▸ Tasks:
[A] In the essay about the dream, what does the writer say the rationale for whatever had been done came from?
[B] Proceed with the essay about the dream, picking up right after its final sentence.

▸ Article:
————
When I was caught—I don’t recall how—and asked to size myself for restraint, I said something to the effect of “I didn't do this to break the rules. I don’t want to hurt anyone. I want the water to be clean. I want the air clean. I did this for the mountains and sunlight on the water. I did this because of beauty, because…”

In the half-knowing of some dreams, I remember thinking that these were good words, that the awake-me wishes I fully remembered, or that dream-me could have written down and left on my pillow. What I’ve got here is the closest sense my dream left behind.

But the rationale for whatever I’d done, came from a deep love and longing for something, not against anything. To be for, rather than against, this already feels like slipping the bars of a cage for the wide sky beyond. 

Awake now, after a day of trying to remember more of the particulars of the uprising, that is moment of the dream that remains.

There are a thousand corrupt systems out there. I’ve spend countless hours dissecting current systems of power and organization in various guises—politics and religion and cultural patterns and economic theory and all the messy heritage we are children of—trying to get to the root of it all. I wonder, if we knew the root cause, could we then dig it out and erase all its traces? Because I don’t know that we can or can’t, I know that I’ll spend more hours of my life pounding my fist on tables and howling about the traps and hypocrisies of this world, looking for the roots of evil and sorrow and hoping that the looking makes them a little less.
————
[Records for locating described items]

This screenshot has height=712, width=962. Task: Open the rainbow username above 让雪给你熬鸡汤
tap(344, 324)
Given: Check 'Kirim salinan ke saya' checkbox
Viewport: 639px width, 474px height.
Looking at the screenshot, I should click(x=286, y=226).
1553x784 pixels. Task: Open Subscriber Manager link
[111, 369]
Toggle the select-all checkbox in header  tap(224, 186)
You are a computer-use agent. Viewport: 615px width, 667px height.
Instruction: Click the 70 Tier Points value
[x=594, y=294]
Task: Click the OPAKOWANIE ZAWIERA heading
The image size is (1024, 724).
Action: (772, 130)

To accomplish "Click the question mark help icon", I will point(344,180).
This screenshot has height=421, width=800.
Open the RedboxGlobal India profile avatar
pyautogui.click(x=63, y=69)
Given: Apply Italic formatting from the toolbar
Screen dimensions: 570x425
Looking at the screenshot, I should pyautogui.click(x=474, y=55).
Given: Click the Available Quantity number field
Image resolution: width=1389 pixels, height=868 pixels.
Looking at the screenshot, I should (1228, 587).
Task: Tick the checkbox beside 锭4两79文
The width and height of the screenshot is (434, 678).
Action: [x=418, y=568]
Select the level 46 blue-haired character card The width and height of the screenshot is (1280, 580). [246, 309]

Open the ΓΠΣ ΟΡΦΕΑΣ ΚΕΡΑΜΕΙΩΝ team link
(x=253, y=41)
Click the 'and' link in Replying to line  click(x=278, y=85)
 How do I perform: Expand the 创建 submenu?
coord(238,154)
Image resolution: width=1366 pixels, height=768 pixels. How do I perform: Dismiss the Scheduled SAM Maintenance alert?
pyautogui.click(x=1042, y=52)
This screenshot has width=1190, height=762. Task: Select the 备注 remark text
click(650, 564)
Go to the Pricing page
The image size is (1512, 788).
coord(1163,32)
————
▸ Written answers:
[A] It came from a deep love and longing for something, not against anything.

[B]
But, more and more, I find such exploration of the reasons why we act a certain way, what the cultural influences are, to be frustrating and often a distraction from the rising up that is increasingly needed. We’ve talked enough. We know a lot of what is wrong. The challenge becomes, then, to act as we know is right. The systems won’t change unless we do.

I know frustrated academics, non-profit workers who have their passion sapped in various ways, educators who are hemmed in from teaching, broken-hearted politicians, friends who are searching for ways to give their gifts to the world and still afford to eat and a whole world of people who are, in various ways, trapped within the belly of the beast. And, I more than trust there are thousands upon thousands of people I don’t know who’s best intentions, who’s hearts, are trampled on daily by the machinations of the systems of the man-made world. I love these strangers, and suspect they—in the abstract—love me too. I find this beautiful and comforting, somehow. When people say they’re saving the world for the children and grandchildren in the future, for “us” in the present—this includes you.

We all know that better ways of being in the world are possible.

But something is preventing us from pulling together and bringing down the system. Fear of the unknown, of the world we will be making after the revolution, of being responsible and accountable for this grand experiment, of failure at this after so many years of complaining. These are real concerns, of course. It’s fine to be afraid—it means something good is at stake, I think. But we cannot be so paralyzed by fear that we stay with what does not work, what we know is not right.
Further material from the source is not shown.